» **Kutipan Sumber**:
★ ★ ★

Gue adalah salah seorang yang nggak setuju dengan berdirinya manajemen artis dalam sebuah label rekaman. Gue punya argumentasi yang kuat untuk ini. Label rekaman itu INKOMPETEN untuk urusan manajemen artis dan nantinya gue yakin malah bakal merusak tatanan industri musik yang selama ini otonom dari tiga belah pihak terkait (artis, manajemen, label).


Bisnis utama label rekaman adalah jualan kaset, CD, RBT, dsb. Semua yang berhubungan dengan rekaman musik. Dari nama saja sudah jelas: Perusahaan Rekaman! Akhirnya ketika mereka membuka divisi baru (Artis Manajemen) gampang ditebak kalo kerepotan dan berbagai kebodohan dalam urusan manajerial artis bakal terjadi di sana. Mulai dari SDM yang mereka miliki butut hingga praktek-praktek jualan band yang obscure. Karena mereka masih "belajar" maka jangan cari profesionalisme manajemen artis di dalam major label :)


Conflict of interest tingkat tinggi juga bakal terjadi di dalam band ketika manajernya bingung harus membela kepentingan yang mana nantinya (artis atau label?). Secara manajer lama kemungkinan besar bakal ”digaji” oleh label dan nanti hanya akan menjadi sub-ordinat dari manajemen baru.


Gara-gara pembajakan musik yang makin gokil (bahkan konon direstui negara) dan menurun drastisnya penjualan album fisikal, akhirnya mereka mengambil jalan pintas mendirikan manajemen artis yang ujungnya lagi-lagi merugikan artis nantinya. Label bukannya bersatu memerangi pembajakan namun malah berkomplot untuk mengeksploitasi artis habis-habisan agar mereka bisa terhindar dari kebangkrutan.


Biarkan artis yang bangkrut, tapi jangan labelnya! Kira-kira kasarnya begitu. Sekali lagi artis adalah obyek penderita nomor satu nantinya.

★ ★ ★

» **Data Kerja**:
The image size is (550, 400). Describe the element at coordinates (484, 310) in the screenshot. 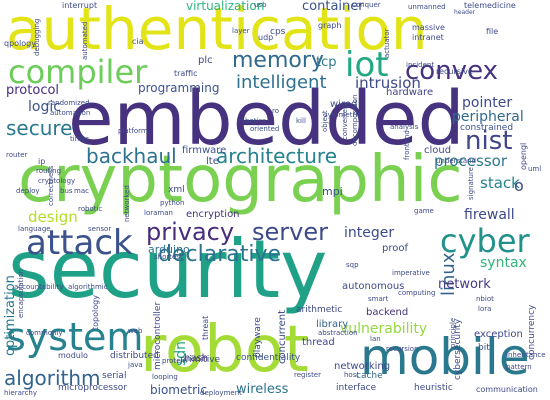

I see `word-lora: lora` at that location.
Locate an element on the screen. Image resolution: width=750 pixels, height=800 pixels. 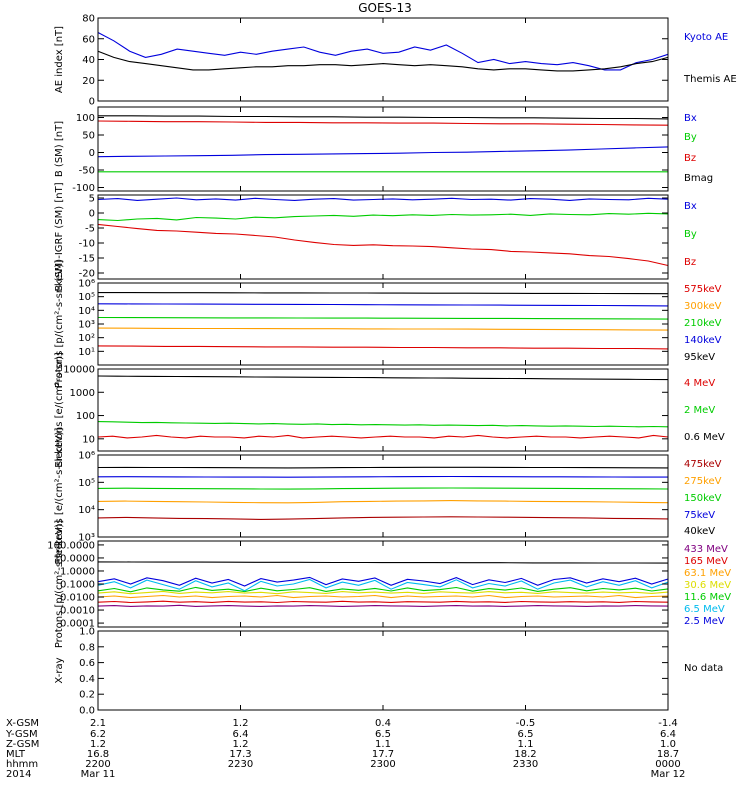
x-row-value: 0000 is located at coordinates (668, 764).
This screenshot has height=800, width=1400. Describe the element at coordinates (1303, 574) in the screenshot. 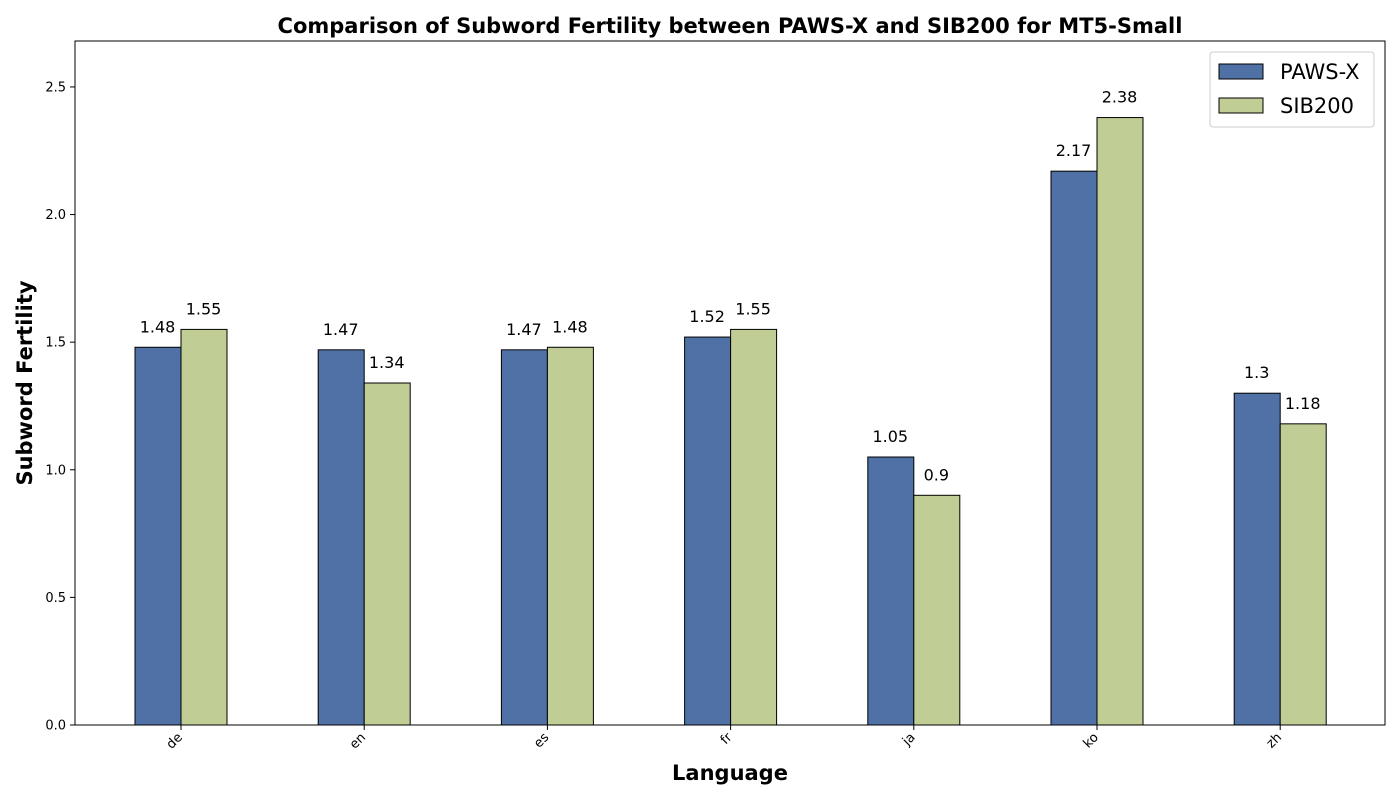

★ ★ ★

» **Petunjuk Pengerjaan**:
(1) Ulangi bagian kutipan sumber dari "Bisnis utama label" hingga "major label :)", termasuk kedua ujungnya, tanpa mengubah apa pun.
(2) Tolong salin kembali semua catatan di atas baris demi baris tanpa perubahan, tetapi jangan sertakan gambarnya.
Catatan-catatan tersebut sama sekali tidak berhubungan dengan kutipan sumber.

» **Kumpulan Jawaban**:
(1)
Bisnis utama label rekaman adalah jualan kaset, CD, RBT, dsb. Semua yang berhubungan dengan rekaman musik. Dari nama saja sudah jelas: Perusahaan Rekaman! Akhirnya ketika mereka membuka divisi baru (Artis Manajemen) gampang ditebak kalo kerepotan dan berbagai kebodohan dalam urusan manajerial artis bakal terjadi di sana. Mulai dari SDM yang mereka miliki butut hingga praktek-praktek jualan band yang obscure. Karena mereka masih "belajar" maka jangan cari profesionalisme manajemen artis di dalam major label :)

(2)
The image size is (550, 400). Describe the element at coordinates (484, 310) in the screenshot. 

I see `word-lora: lora` at that location.
Locate an element on the screen. Image resolution: width=750 pixels, height=800 pixels. 
x-row-value: 0000 is located at coordinates (668, 764).
This screenshot has height=800, width=1400. Describe the element at coordinates (1303, 574) in the screenshot. 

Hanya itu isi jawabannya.